TASK MATERIAL.

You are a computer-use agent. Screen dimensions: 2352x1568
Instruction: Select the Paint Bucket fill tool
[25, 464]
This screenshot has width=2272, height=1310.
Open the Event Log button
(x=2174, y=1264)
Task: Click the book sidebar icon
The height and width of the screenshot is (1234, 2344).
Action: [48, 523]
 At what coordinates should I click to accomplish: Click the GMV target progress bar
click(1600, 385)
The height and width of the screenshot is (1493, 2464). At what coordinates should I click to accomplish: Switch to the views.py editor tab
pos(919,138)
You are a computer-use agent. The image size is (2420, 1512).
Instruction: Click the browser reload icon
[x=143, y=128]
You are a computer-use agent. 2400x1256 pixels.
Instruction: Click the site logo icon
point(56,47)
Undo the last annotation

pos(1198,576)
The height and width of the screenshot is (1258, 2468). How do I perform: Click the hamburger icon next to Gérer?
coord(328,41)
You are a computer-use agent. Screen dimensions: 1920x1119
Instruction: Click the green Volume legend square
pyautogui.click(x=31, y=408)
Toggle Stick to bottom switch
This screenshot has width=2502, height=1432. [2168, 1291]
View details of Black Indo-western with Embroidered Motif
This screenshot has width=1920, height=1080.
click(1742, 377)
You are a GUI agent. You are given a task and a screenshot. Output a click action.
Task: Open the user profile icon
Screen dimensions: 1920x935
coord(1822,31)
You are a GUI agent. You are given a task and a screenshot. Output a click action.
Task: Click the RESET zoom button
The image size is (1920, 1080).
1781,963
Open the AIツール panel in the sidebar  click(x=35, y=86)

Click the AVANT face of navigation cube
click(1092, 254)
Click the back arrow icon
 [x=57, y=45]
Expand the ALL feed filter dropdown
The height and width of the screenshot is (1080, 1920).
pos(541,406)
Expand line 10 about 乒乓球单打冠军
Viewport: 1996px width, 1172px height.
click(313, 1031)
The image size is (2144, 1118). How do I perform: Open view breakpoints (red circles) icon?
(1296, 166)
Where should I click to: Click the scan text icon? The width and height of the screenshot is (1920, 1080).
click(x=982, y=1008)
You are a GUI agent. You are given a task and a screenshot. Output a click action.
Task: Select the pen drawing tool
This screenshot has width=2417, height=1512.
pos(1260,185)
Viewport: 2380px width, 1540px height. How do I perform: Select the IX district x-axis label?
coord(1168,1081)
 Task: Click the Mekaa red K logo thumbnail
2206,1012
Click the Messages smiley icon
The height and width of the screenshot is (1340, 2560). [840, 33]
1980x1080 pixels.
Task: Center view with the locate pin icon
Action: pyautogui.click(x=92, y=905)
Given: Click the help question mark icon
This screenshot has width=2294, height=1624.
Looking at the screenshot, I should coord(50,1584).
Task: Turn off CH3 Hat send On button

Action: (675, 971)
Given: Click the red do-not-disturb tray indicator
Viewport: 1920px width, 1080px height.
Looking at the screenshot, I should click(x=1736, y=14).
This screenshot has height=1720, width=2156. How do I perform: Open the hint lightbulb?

PROBLEM STATEMENT. Your reply should match the data above exactly, line for line.

TASK ANSWER.
You are a computer-use agent. Screen dimensions: 2352x1568
Instruction: Select the Paint Bucket fill tool
[25, 464]
This screenshot has width=2272, height=1310.
Open the Event Log button
(x=2174, y=1264)
Task: Click the book sidebar icon
The height and width of the screenshot is (1234, 2344).
Action: [48, 523]
 At what coordinates should I click to accomplish: Click the GMV target progress bar
click(1600, 385)
The height and width of the screenshot is (1493, 2464). At what coordinates should I click to accomplish: Switch to the views.py editor tab
pos(919,138)
You are a computer-use agent. The image size is (2420, 1512).
Instruction: Click the browser reload icon
[x=143, y=128]
You are a computer-use agent. 2400x1256 pixels.
Instruction: Click the site logo icon
point(56,47)
Undo the last annotation

pos(1198,576)
The height and width of the screenshot is (1258, 2468). How do I perform: Click the hamburger icon next to Gérer?
coord(328,41)
You are a computer-use agent. Screen dimensions: 1920x1119
Instruction: Click the green Volume legend square
pyautogui.click(x=31, y=408)
Toggle Stick to bottom switch
This screenshot has width=2502, height=1432. [2168, 1291]
View details of Black Indo-western with Embroidered Motif
This screenshot has width=1920, height=1080.
click(1742, 377)
You are a GUI agent. You are given a task and a screenshot. Output a click action.
Task: Open the user profile icon
Screen dimensions: 1920x935
coord(1822,31)
You are a GUI agent. You are given a task and a screenshot. Output a click action.
Task: Click the RESET zoom button
The image size is (1920, 1080).
1781,963
Open the AIツール panel in the sidebar  click(x=35, y=86)

Click the AVANT face of navigation cube
click(1092, 254)
Click the back arrow icon
 [x=57, y=45]
Expand the ALL feed filter dropdown
The height and width of the screenshot is (1080, 1920).
pos(541,406)
Expand line 10 about 乒乓球单打冠军
Viewport: 1996px width, 1172px height.
click(313, 1031)
The image size is (2144, 1118). How do I perform: Open view breakpoints (red circles) icon?
(1296, 166)
Where should I click to: Click the scan text icon? The width and height of the screenshot is (1920, 1080).
click(x=982, y=1008)
You are a GUI agent. You are given a task and a screenshot. Output a click action.
Task: Select the pen drawing tool
This screenshot has width=2417, height=1512.
pos(1260,185)
Viewport: 2380px width, 1540px height. How do I perform: Select the IX district x-axis label?
coord(1168,1081)
 Task: Click the Mekaa red K logo thumbnail
2206,1012
Click the Messages smiley icon
The height and width of the screenshot is (1340, 2560). [840, 33]
1980x1080 pixels.
Task: Center view with the locate pin icon
Action: pyautogui.click(x=92, y=905)
Given: Click the help question mark icon
This screenshot has width=2294, height=1624.
Looking at the screenshot, I should coord(50,1584).
Task: Turn off CH3 Hat send On button

Action: (675, 971)
Given: Click the red do-not-disturb tray indicator
Viewport: 1920px width, 1080px height.
Looking at the screenshot, I should click(x=1736, y=14).
This screenshot has height=1720, width=2156. How do I perform: Open the hint lightbulb?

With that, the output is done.